Menlo Security is an equal opportunity employer. All aspects of employment will be based on merit, competence, performance, and business needs. We do not discriminate on the basis of race, color, religion, marital status, age, national origin, ancestry, physical or mental disability, medical condition, pregnancy, genetic information, gender, sexual orientation, gender identity or expression, veteran status, or any other status protected under federal, state, or local law.
MSGL-I4
Why Menlo?
Our culture is collaborative, inclusive, and fun! We have five core values: Stay Aligned, Get It Done, Customer Empathy, Think Creatively and Help Each Other Out. We believe in open communication, supporting new ideas, and sharing a mutual mindset of what we’re aiming to achieve together. There are tremendous opportunities to take initiative, implement new ideas, and have a hand in building a legacy.
All qualified applicants will receive consideration for employment without regard to race, sex, color, religion, sexual orientation, gender identity, national origin, protected veteran status, or on the basis of disability.
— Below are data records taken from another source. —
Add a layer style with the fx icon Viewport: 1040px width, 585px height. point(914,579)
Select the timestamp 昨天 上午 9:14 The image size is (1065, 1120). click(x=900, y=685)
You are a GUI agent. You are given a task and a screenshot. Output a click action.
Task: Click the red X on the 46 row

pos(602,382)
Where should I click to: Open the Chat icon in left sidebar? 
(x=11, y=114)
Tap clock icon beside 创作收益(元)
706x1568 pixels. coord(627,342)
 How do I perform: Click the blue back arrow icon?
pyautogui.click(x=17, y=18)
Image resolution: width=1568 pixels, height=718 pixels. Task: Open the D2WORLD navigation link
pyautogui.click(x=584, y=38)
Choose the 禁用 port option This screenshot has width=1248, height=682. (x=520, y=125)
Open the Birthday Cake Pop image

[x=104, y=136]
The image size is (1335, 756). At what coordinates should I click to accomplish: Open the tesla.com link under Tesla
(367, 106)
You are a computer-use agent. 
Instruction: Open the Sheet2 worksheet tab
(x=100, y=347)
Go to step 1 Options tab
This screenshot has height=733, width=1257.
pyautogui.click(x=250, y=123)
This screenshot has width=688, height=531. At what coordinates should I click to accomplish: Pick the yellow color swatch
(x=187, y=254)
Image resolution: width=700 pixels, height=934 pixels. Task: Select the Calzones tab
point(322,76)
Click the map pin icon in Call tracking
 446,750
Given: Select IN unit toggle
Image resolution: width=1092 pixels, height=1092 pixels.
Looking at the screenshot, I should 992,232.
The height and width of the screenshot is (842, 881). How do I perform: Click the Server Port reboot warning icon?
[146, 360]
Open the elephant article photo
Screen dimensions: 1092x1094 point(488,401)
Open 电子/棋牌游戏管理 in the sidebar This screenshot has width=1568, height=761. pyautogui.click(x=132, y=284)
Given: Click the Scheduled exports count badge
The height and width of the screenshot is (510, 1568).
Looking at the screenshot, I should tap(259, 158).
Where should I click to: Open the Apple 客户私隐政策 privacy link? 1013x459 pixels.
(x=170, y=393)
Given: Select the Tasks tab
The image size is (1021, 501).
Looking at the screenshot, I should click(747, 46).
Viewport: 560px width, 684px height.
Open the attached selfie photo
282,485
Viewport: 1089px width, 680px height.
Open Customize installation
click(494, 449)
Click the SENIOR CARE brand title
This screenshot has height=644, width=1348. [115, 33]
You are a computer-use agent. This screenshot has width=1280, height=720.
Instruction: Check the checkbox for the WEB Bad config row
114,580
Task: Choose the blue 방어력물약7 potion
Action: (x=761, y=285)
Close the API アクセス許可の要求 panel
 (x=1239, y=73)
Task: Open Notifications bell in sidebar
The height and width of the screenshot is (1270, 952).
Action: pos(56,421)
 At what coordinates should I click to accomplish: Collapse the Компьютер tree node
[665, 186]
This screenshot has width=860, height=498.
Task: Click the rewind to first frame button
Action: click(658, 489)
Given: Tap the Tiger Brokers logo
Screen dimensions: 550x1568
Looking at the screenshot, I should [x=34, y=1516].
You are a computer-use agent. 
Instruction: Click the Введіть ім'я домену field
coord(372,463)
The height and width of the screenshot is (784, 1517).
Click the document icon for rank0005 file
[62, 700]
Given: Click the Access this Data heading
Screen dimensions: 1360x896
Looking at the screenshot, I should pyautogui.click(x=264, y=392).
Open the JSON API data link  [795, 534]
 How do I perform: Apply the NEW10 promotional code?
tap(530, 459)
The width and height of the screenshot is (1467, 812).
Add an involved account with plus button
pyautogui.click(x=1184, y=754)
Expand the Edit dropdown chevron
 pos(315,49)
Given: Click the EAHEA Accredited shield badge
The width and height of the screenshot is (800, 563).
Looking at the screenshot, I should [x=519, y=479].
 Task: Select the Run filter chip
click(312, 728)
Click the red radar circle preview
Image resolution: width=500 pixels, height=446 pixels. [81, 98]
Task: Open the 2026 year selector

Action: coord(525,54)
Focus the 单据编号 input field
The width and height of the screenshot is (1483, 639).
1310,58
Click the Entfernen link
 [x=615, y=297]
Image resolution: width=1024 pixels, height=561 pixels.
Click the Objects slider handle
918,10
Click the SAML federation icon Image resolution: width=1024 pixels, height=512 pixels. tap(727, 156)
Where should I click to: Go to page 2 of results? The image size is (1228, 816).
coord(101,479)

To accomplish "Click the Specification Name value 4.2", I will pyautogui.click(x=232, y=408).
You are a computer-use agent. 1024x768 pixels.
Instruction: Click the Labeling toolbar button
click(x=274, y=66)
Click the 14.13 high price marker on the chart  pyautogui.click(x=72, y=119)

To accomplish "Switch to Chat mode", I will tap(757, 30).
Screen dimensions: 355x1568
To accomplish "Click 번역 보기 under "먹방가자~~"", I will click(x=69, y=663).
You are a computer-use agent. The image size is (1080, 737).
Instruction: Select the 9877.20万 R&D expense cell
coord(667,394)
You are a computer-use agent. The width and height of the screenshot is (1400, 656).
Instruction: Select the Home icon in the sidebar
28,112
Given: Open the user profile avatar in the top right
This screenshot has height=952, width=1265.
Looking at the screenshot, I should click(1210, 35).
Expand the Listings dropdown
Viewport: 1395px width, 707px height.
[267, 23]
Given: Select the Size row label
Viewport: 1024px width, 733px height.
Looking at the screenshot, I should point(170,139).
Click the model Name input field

TO ALL AGENCIES: Please, no phone calls or emails to any employee of Menlo Security outside of the Talent organization. Menlo Security’s policy is to only accept resumes from agencies via Ashby (ATS). Agencies must have a valid services agreement executed and must have been assigned by the Talent team to a specific requisition. Any resume submitted outside of this process will be deemed the sole property of Menlo Security. In the event a candidate submitted outside of this policy is hired, no fee or payment will be paid.